4 comments to A Few Words About Frost/Nixon

  • Pat

    Rick – A good, incisive post. Like you, I enjoy Howard’s films; although I’d never call any of them great, they’re good, competently made entertainment, “Frost/Nixon” included. The interviews are actually pretty exciting to watch, and Langella is terrific.

    A couple of (very minor) quibbles, though. The late-night phone call is taken straight from the stage play on which “Frost/Nixon”, so it isn’t technically an invention of the filmmakers. But, as you astutely point out, it’s an obvious dramatic invention.

    Also, I don’t think these interviews “made” Frost’s career; if anything, he was a bigger deal in the years leading up to the interviews than he has been since. At least that’s been my recolletion/impression. As I recalled in my post on “Frost/Nixon,” I can much more clearly remember the snarky SNL parody of the interviews, than any post-interview celebrations of Frost himself. I think the film (and likely the play) is just as dishonest in the way it glorifies Frost. I join you in wishing there had been a little more historically accurate ambiguity.

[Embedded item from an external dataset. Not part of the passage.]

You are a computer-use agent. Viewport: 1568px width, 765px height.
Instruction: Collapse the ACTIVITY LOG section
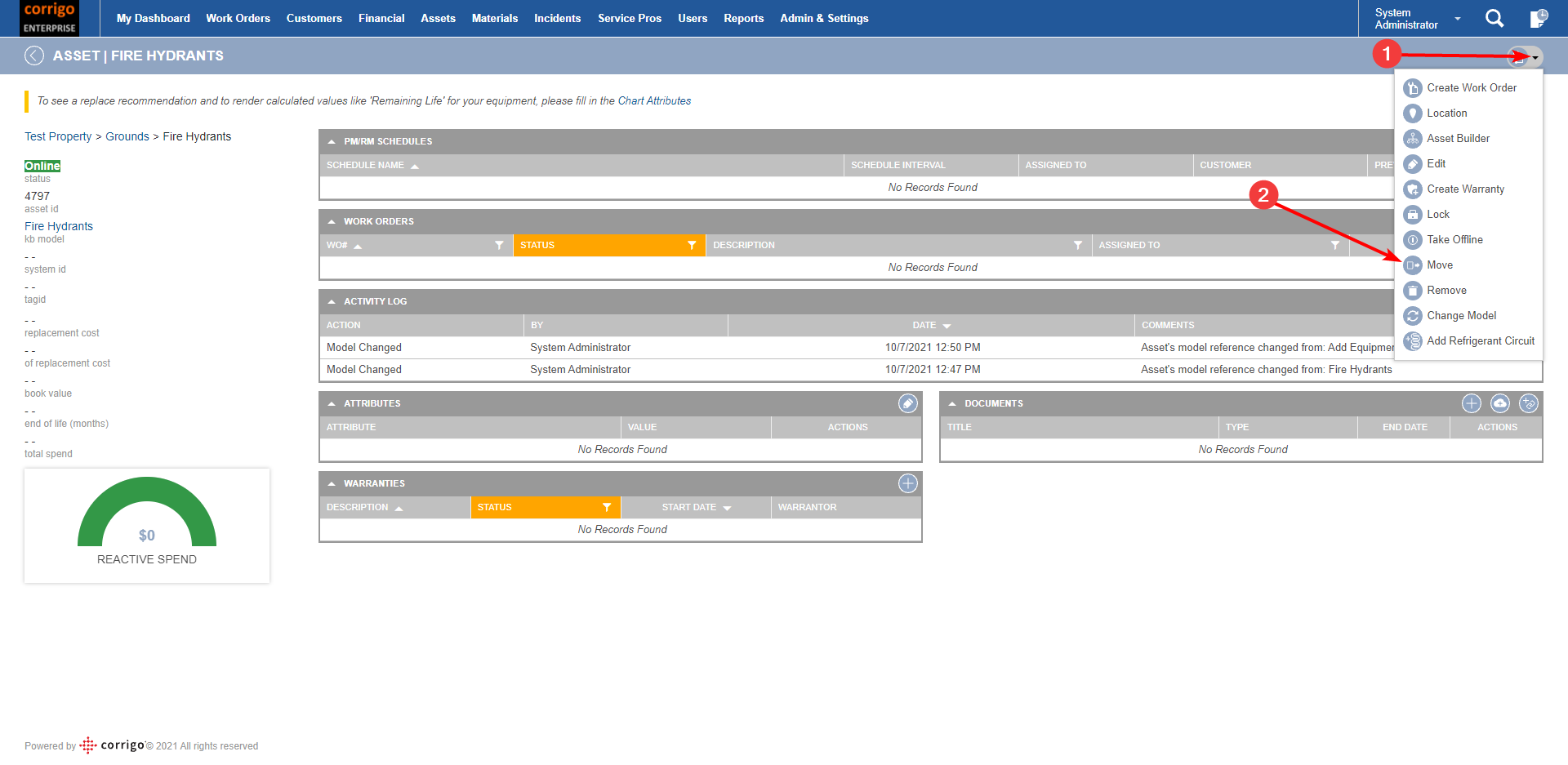click(332, 301)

  • Actually, Peter Morgan is the author of the play, and the screenwriter as well, so he is a filmmaker, but I get your drift.

    Interesting about Frost — Aitken, Nixon’s biographer, actually thinks Frost was a better person than the film made out. Here’s his take:

    “The Hollywood portrait of David Frost is far too flip and flashy. Even in the 1970s, he was a considerably more substantial character, and his journalistic track record to that point far more accomplished than Peter Morgan’s screenplay suggests.

    “He is a deeper and kinder man, too. It was these underestimated qualities which earned Frost the trust of the Nixon team and eventually prised the historic lines of regret out of the 37th President of the United States.”

  • Pat

    I’ll admit, my take on Frost is significantly skewed by what I’ve read and heard in interviews with British comedians that I admire (the Pythons, Peter Cook)- they pretty much loathed him. He earned the nickname “The Bubonic Plagiarist” during his days as a comic, for borrowing and performing Peter Cook’s material as part of his own act, and was generally seen as oppotunistic and self-aggrandizing.

  • Rick

    I remember your piece on Frost/Nixon I suspect he’s a mix of the two extremes, as is everybody else. Aitken didn’t say Frost didn’t have his problems, it’s hard to imagine anybody getting where he did on as little outright talent as he had without being self-promoting, just a little bit, anyway.